Als „Sexualpräferenz“ fasst man weitere Neigungen oder Vorlieben bezüglich Partner, Praktiken oder Sexualobjekte zusammen. Gilt das altersmäßige Interesse überwiegend präpubertären Kindern nennt man es Pädophilie. Dies ist nicht mit sexuellem Missbrauch gleichzusetzen, denn nur 12 bis 20 % der Straftäter sind pädophil, die meisten sind nicht-pädophile Erwachsene. Liegt das Interesse bei Pubertierenden spricht man von Hebephilie, bei Jugendlichen von Neoterophilie, werden sehr viel ältere Menschen bevorzugt, wird es als Gerontophilie bezeichnet.

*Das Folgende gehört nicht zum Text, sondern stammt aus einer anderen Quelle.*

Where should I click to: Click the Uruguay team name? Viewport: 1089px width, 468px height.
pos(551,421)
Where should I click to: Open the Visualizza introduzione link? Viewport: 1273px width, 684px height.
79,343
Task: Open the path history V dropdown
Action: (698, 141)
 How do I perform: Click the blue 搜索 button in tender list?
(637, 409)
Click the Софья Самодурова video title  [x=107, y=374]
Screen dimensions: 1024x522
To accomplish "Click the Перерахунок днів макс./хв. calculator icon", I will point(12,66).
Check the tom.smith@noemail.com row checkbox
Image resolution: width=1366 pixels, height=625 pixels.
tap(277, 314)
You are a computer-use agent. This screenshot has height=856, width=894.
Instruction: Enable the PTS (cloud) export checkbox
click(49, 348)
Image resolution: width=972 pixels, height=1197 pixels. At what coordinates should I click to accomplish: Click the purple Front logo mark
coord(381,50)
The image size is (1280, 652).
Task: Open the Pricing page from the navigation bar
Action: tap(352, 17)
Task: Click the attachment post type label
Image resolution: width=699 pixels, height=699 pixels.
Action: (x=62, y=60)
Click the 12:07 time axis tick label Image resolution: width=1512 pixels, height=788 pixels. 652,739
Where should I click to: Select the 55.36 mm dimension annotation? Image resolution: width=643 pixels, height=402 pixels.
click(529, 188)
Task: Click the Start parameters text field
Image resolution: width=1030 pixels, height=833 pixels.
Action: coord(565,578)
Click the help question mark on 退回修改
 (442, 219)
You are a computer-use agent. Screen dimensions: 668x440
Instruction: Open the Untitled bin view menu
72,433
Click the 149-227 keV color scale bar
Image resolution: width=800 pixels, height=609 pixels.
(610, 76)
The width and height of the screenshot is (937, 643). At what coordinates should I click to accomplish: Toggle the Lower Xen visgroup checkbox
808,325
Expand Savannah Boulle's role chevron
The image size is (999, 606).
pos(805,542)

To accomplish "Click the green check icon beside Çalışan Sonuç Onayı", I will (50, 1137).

Physiologische Prozesse während Sex und Erregung

Sex wird in der Psychologie als Appetenzverhalten gewertet, dessen treibende Kraft der Sexualtrieb, auch Libido genannt, ist. Solange keine sexuelle Befriedigung erfahren wird, baut sich „sexuelle Appetenz“ (vgl. Appetit) auf, der Wunsch nach sexueller Betätigung wird verstärkt (siehe auch Sexuelle Appetenzstörung).

Reaktionszyklus beim Sex

Der Ablauf der Vorgänge beim Sex – mit oder ohne Partner oder Partnerin – wird sexueller Reaktionszyklus genannt und meist in vier Phasen eingeteilt:

  1. Erregungsphase: Puls und Blutdruck steigen an. Der sex flush setzt ein. Bei der Frau schwellen Klitoris, Schamlippen und Brustwarzen an, beim Mann der Penis.
  2. Plateauphase: Ein individuell unterschiedliches Erregungsniveau wird gehalten, wobei die Muskelanspannung intensiviert wird und Puls und Blutdruck weiter ansteigen.
  3. Orgasmus: Die Lust wird für einige Sekunden am stärksten empfunden. Die Durchblutung der Haut erhöht sich auf ein Maximum, die Frequenz des Herzschlags kann sich verdoppeln, der Blutdruck steigt und die Atmung beschleunigt sich, was sogar zu einem kurzen Bewusstseinsverlust führen kann.
  4. Refraktärperiode: Nach dem sexuellen Höhepunkt gehen Erektionen zurück und die Herz-Kreislauf-Funktion normalisiert sich wieder.